The other important thing to consider while making a decision if to use or not use this test is that this test suite was created to test standalone network elements and even though it can be used for service activation/ acceptance testing it is not its primary focus and the testing procedures must be adjust. It should be considered that in some cases it will not be suitable at all (that is why there are specialized test procedures for those.

The last consideration or problem of the RFC2544 suite is that it has been created and approved devices that were around in 1999 (routers, L2 switches and hubs etc.) so it is designed in a way that is quite different from today’s multi service environment. Also the intent was to test purely native Ethernet devices (and now legacy Ethernet transport over FFDI and token-ring) so using it in Telco environment where quite large quantities of equipment still use ATM (at least internally) can lead to very interesting results. I will discuss this in later part of this article.

Physical setup

The first thing to consider when using the RFC2544 test suite is what physical setup you will use and what repercussions will that have on subsequent evaluation and fault-finding. The three main options are:

Reflected scenario (uses a dedicated hw/sw loopbacks)
Unidirectional scenario (uses one stream and two testers)
Bidirectional scenario (uses two streams from two independent testers)

Each of those scenarios is quite useful in different use case.

The most common one for field operations would be the Reflected scenario where the tester is on one location and the dedicated reflector/loopback is on another end of the tested line wherever that is. The main problem with this scenario is that there is no way how to tell in which direction lies encountered problem as the uplink is the stream from downlink with MAC and IP addresses swapped by the loopback unit. This is not a big deal in lab environment but might be a crucial thing to consider when the loopback is used in field and is couple/tens of kilometers away.

The other problem is that the loopbacks can be created in software on the measured equipment which adds layer of uncertainty about the results as the device itself can (and in most cases also will) behave differently when the loopback is external hardware.

The last issue with the reflected scenario is that in my experience the loopbacks are not exactly reliable and can themselves introduce unexpected behavior into the measured values.

The unidirectional testing uses one sender and one smart receiver that evaluates the data stream. This testing usefulness is rather limited as no real data is exclusively unidirectional. This is a rarely used setup unless one wants to use this test setup for faultfinding and it could be also used in asymmetric networks.

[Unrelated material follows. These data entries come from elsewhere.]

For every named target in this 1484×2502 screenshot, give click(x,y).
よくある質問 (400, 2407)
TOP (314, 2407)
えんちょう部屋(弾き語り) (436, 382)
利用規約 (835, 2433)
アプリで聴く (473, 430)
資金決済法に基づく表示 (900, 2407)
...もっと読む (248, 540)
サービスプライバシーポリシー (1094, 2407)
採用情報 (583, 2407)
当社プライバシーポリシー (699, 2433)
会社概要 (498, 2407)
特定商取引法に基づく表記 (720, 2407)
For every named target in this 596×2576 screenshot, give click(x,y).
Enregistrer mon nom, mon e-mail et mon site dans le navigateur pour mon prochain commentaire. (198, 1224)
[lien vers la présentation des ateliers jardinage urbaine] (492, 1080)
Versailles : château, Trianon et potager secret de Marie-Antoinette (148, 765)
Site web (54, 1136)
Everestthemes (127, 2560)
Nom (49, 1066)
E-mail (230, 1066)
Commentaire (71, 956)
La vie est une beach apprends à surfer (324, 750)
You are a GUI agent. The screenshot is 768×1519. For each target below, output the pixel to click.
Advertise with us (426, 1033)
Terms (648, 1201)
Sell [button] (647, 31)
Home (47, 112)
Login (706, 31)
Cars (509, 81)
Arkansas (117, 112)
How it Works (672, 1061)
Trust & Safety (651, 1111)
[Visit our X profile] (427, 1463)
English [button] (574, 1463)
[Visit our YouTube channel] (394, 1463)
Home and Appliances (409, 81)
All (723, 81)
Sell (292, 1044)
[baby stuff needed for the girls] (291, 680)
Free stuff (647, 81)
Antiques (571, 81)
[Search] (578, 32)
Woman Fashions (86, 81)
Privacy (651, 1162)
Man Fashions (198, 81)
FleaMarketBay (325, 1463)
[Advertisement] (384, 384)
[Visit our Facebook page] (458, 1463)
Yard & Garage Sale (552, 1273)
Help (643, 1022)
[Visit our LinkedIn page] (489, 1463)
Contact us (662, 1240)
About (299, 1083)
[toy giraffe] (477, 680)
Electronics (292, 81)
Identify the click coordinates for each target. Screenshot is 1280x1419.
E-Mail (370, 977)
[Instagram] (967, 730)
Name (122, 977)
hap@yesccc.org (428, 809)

Bidirectional scenario is probably the most precise way how to perform most testing as it is basically running one separate stream in each direction which is evaluated on the other endpoint. This is commonly called “dual test set” or “dual test” in the tester’s setup. The obvious drawback is that you require either two testers (in case of small field units) or correctly wired and configured big tester which might get tricky. Obviously as the supply of the testers is way more limited due to the high price so this scenario is not suitable for field operations as it requires good logistics while moving the testers between sites.

Ethernet frames

The Ethernet frames used in this suite are based on Ethernet standard and are used for multiple test in the suite. The distribution is not random but tried to cover the most important frame sizes that might be present in average network. The distribution looks like this: 64, 128, 256, 512, 1024, 1280, 1518 Bytes. It is very important to note that these are frames without the 802.1Q tag. So for a tagged traffic the minimal value should be 68B for the traffic to be valid and passed through correctly-behaving device.

There is an interesting discussion point – Could a 64B frame with vlan tag exist? Seemingly in contradiction with my earlier statement – the answer is yes as the 802.1Q shim is actually taking space from the payload part of the frame. This frame should be even passed through and processed correctly as long as no equipment tries to remove the tag. Once that happens and the vlan tag is removed – the frame becomes a runt (frame smaller than minimal required size) and must be dropped on outbound interface before being sent anywhere.

RFC2544 – Throughput test

Throughput test is rather basic and even the name is rather self-explanatory – it will measure maximal amount of data you can pass through a device or link. The throughput is measured for the distribution of frame sizes mentioned above – one trial for each frame-size.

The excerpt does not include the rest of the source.